As a prominent university in Vietnam, the University of Economics and Law has a broad range of courses in business and law, including courses in finance, management, technology and marketing; international law, trade law, and securities law, among many other courses. There is an academically demanding admissions test for the university every year, and it is one of the most competitive in Vietnam. In terms of their knowledge of foreign languages, it is widely recognized that students from UEL are active, well-qualified, and comprehensive when it comes to their knowledge of foreign languages.
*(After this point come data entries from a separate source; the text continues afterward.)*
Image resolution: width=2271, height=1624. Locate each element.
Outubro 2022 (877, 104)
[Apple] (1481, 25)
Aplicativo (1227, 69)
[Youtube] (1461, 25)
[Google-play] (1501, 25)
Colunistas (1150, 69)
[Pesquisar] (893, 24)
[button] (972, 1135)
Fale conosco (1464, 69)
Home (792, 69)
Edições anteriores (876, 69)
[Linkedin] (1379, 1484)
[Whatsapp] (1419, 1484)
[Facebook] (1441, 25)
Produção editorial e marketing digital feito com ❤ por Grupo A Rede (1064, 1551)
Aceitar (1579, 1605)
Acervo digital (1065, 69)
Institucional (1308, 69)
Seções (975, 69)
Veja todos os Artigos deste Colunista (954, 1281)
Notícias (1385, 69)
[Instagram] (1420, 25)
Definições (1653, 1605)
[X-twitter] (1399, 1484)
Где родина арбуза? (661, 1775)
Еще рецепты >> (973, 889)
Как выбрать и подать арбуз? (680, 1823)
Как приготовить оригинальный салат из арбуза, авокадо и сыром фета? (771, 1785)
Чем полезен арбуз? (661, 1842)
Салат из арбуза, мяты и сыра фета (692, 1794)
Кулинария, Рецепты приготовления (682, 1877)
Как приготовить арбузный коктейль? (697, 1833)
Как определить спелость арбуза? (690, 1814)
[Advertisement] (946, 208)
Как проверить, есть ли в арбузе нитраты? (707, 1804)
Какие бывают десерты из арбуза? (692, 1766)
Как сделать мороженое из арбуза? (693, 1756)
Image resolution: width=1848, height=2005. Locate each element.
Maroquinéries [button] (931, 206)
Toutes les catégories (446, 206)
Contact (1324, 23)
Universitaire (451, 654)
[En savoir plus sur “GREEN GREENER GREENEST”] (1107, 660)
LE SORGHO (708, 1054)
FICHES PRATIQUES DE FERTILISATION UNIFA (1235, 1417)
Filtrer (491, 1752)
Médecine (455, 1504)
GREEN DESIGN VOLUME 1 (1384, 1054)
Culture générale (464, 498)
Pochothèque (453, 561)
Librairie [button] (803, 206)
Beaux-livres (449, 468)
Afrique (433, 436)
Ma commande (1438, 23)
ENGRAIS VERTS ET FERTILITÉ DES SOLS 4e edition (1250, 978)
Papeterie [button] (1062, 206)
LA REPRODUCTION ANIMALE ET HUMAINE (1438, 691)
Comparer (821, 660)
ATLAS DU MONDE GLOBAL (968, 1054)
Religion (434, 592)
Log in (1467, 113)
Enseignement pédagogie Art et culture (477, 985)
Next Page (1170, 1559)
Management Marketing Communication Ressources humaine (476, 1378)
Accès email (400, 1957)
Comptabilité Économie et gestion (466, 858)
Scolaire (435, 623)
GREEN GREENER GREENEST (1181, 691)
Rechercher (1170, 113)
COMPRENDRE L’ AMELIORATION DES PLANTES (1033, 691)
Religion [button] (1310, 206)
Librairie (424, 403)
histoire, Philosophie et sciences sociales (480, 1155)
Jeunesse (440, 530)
In addition to undergraduate programs, the university also offers a wide range of graduate programs. There are several main subjects and majors offered by the university, including:
- The following fields are included in the scope of Economics: Economics, International Economic Relations, Economics and Public Management, Finance and Banking, Accounting, Management Information Systems, Business Administration, International Business, Auditing, Marketing, and Electronic Commerce.
- The following fields are included in the scope of Field of Law: Business Law, International Trade Law, Civil Law and Finance - Banking - Securities Law

== Presidents through period ==

| Period | President | Position |
| 2000 - 2009 | Assoc.Prof.Dr. Nguyễn Văn Luân | Dean of School |
| 2010 - 2011 | President |
| 2011 - 2022 | Assoc.Prof.Dr. Nguyễn Tiến Dũng | President |
| 2023 - current | Assoc.Prof.Dr. Hoàng Công Gia Khánh | President |

== Management Departments ==

| Department | Head of Position |
|---|---|
| Department of Administration | MA. Võ Văn Trọng |
| Department of Human Resource | Trần Thị Hồng Liên, PhD. |
| Department of Finance | MA. Lợi Minh Thanh |
| Academic Affairs Office | Nguyễn Hoàng Dũng, PhD. |
| Department of Graduate Studies, Technology and Science Research | Assoc.Prof.Dr. Trịnh Quốc Trung |
| Department of Admission and Student Affairs | MA. Cù Xuân Tiến |
| Department of Communication | MA. Hoàng Ngọc Hiếu |
| Office of Academic Quality Assurance | MA. Hoàng Thọ Phú |
| Department of Cooperation and Development | MA. Lê Văn Hinh |
| Department of Asset Administration | Trần Thanh Long, PhD. |
| Department of Information Technology | MA. Trần Thanh Quảng |

==Faculties==

| Faculties / Education Unit | Vietnamese name | Dean / Assigned Vice Dean |
|---|---|---|
| Faculty of Economics | Khoa Kinh tế | Assoc.Prof.Dr. Nguyễn Chí Hải |
| Faculty of International Economic Relations | Khoa Kinh tế đối ngoại | Assoc.Prof.Dr. Huỳnh Thị Thuý Giang |
| Faculty of Finance and Banking | Khoa Tài chính Ngân hàng | Assoc.Prof.Dr. Nguyễn Anh Phong |
| Faculty of Accounting and Auditting | Khoa Kế toán Kiểm toán | Hồ Xuân Thuỷ, PhD. |
| Faculty of Business Administration | Khoa Quản trị Kinh doanh | Trần Thị Hồng Liên, PhD. |
| Faculty of Information Systems | Khoa Hệ thống Thông tin | Lê Hoành Sử, PhD. |
| Faculty of Laws | Khoa Luật | Assoc.Prof.Dr. Nguyễn Thị Hồng Nhung |
| Faculty of Economic Laws | Khoa Luật Kinh tế | Assoc.Prof.Dr. Dương Anh Sơn |
| Faculty of Economic Maths | Khoa Toán Kinh tế | Phạm Hoàng Uyên, PhD. |
| International Institute of UEL | Viện Quốc tế UEL | Trần Quang Long, PhD. |
| Foreign Language Academy | Viện đào tạo ngoại ngữ | Lê Huy Đoàn, PhD. (Assigned Vice Dean) |

As a subsidiary of Vietnam National University HCM, the university is a member of AUN, one of the largest education associations in ASEAN, which consists of wide range of universities, colleges and educational institutions.